Let’s Break the Ice!
Have a glance at the history of ice making.
Egyptians and Indians used the rapid evaporation technique to turn water into ice. In 400 BC, Persians developed ice pits, or Yakhchāls (“Yakh” meaning ice and “Chāl” meaning pit), to store ice. These ice pits were dome-shaped structures up to two stories tall and occupied an equal subterranean space. The underground space was used to store ice and other food items. It kept the storage cool using airflow for evaporative cooling.
Ice Houses in Europe
After several centuries, the Greeks and Romans started developing ice houses built with wood and tightly packed straws. They filled the ice houses with ice and snow gathered during the winters (often shipped from mountains). The use of these ice houses, however, came to a halt when the Roman Empire crumbled.
Revival by the Italians
The use of ice was brought back by the Italians in the 16th century, and the same tradition paved its way into France. Henry III extravagantly used ice and displayed heaps of snow on the tables for guests. Back then, ice was a symbol of excessive luxury for other Europeans.
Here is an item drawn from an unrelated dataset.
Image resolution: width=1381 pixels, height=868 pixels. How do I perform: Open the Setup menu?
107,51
Thomas Jefferson’s Ice House
The trend of using ice in drinks and beverages even extended to the new US when Thomas Jefferson learned about ice houses when traveling through Europe and constructed an ice house in Monticello.
Significant Innovations | When Ice Became Affordable
One of the first people to capitalize on the growing increasing demand for ice was Fredric Tudor, also known as “The Ice King.” Fredric Tudor developed safe ways to produce ice, established ice shipping routes across the world, and developed his ice shipping business from scratch.
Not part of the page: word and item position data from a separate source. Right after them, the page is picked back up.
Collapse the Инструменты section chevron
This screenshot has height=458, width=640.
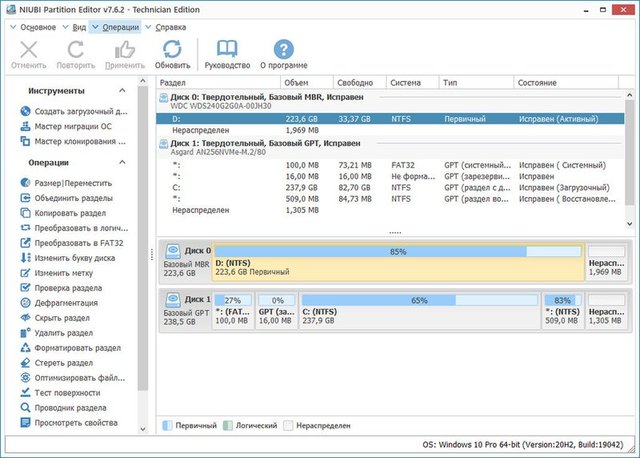click(x=123, y=91)
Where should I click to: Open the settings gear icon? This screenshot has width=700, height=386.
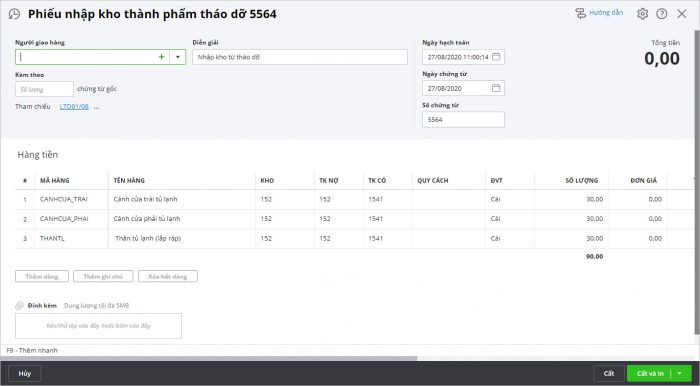pyautogui.click(x=642, y=13)
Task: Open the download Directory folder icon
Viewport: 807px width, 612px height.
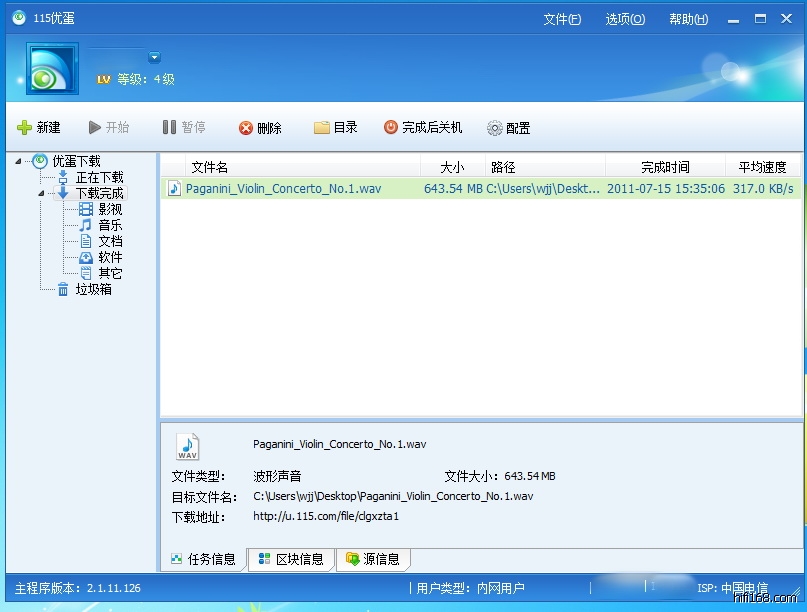Action: [x=322, y=128]
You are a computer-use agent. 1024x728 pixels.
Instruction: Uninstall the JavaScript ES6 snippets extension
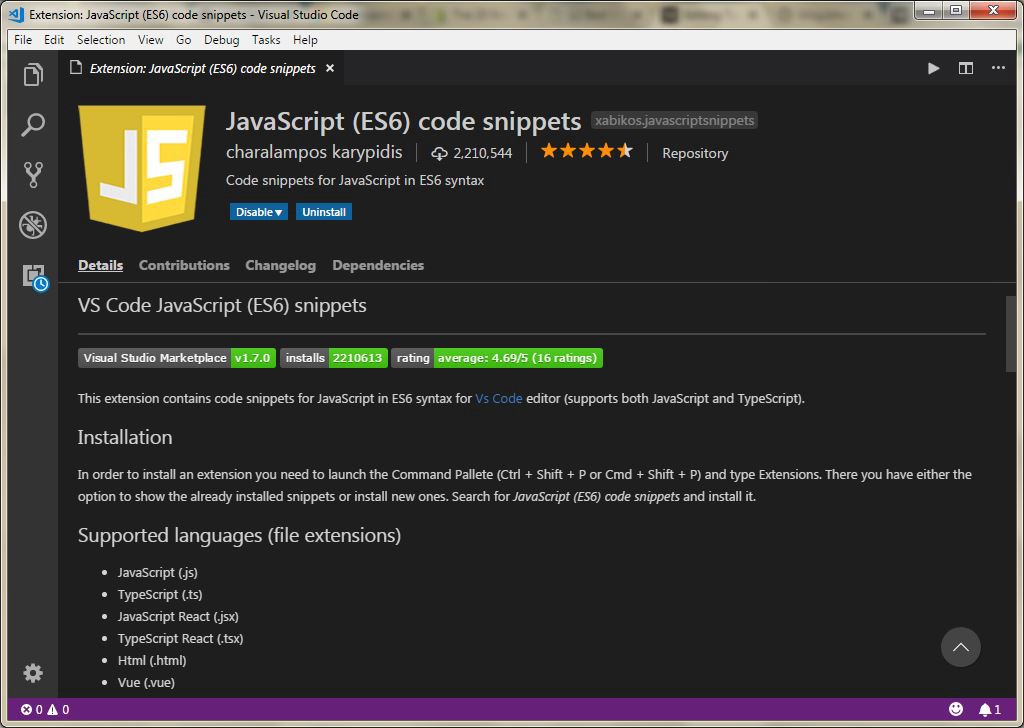pyautogui.click(x=323, y=211)
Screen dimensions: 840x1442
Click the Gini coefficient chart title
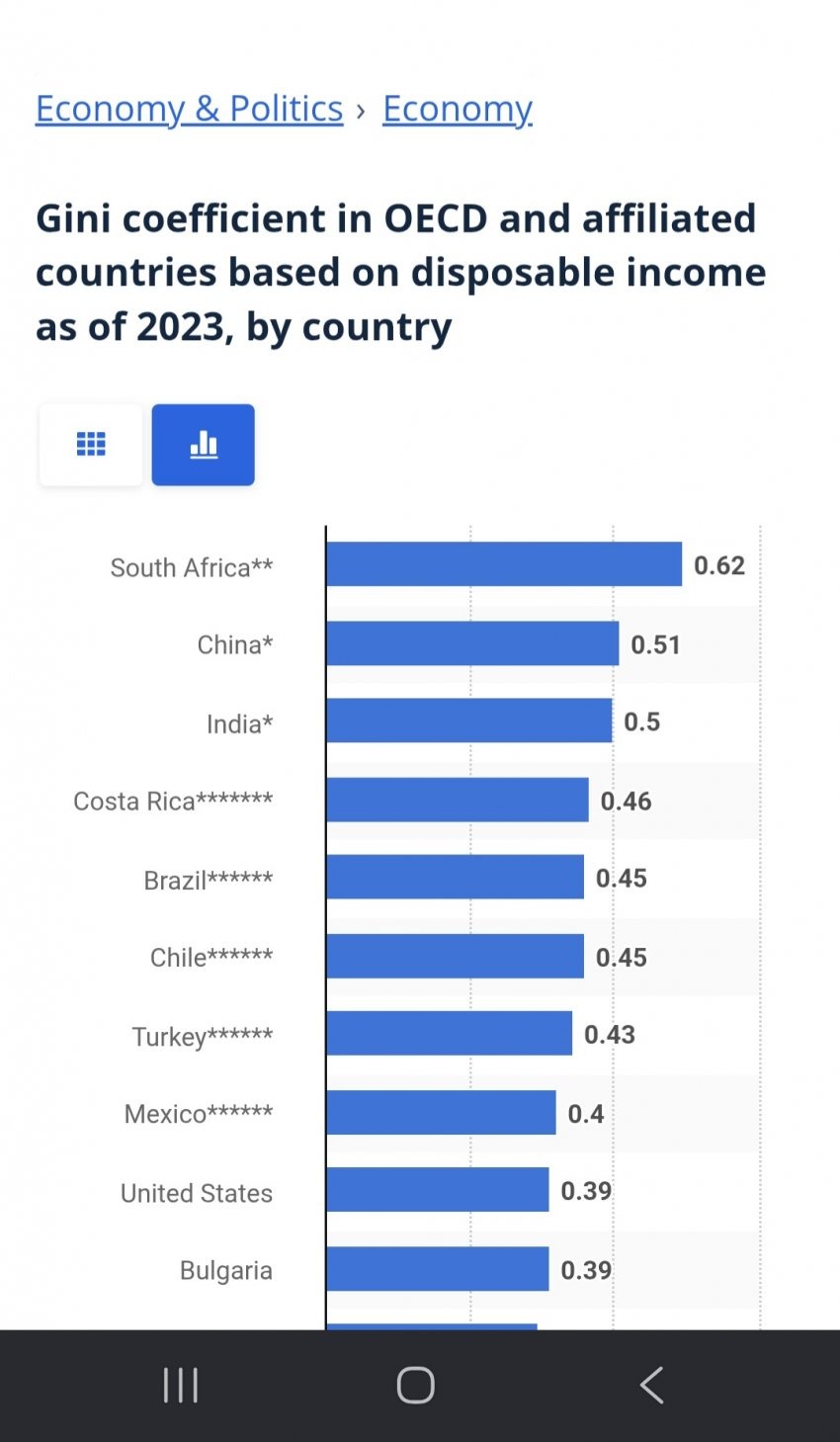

In the meantime, a US doctor, John Gorrie, developed a design for ice-making machines. While the mechanical refrigeration machine was primarily engineered to keep malaria and fever patients cool, he also marketed it as an appliance for cooling cocktails and wines during an outdoor celebration on Bastille Day. The National Museum of American History also features Gorrie’s innovative invention.
This invention created a wave in the ice-making industry, and several engineers across the world acquired patents for designing successful ice machines.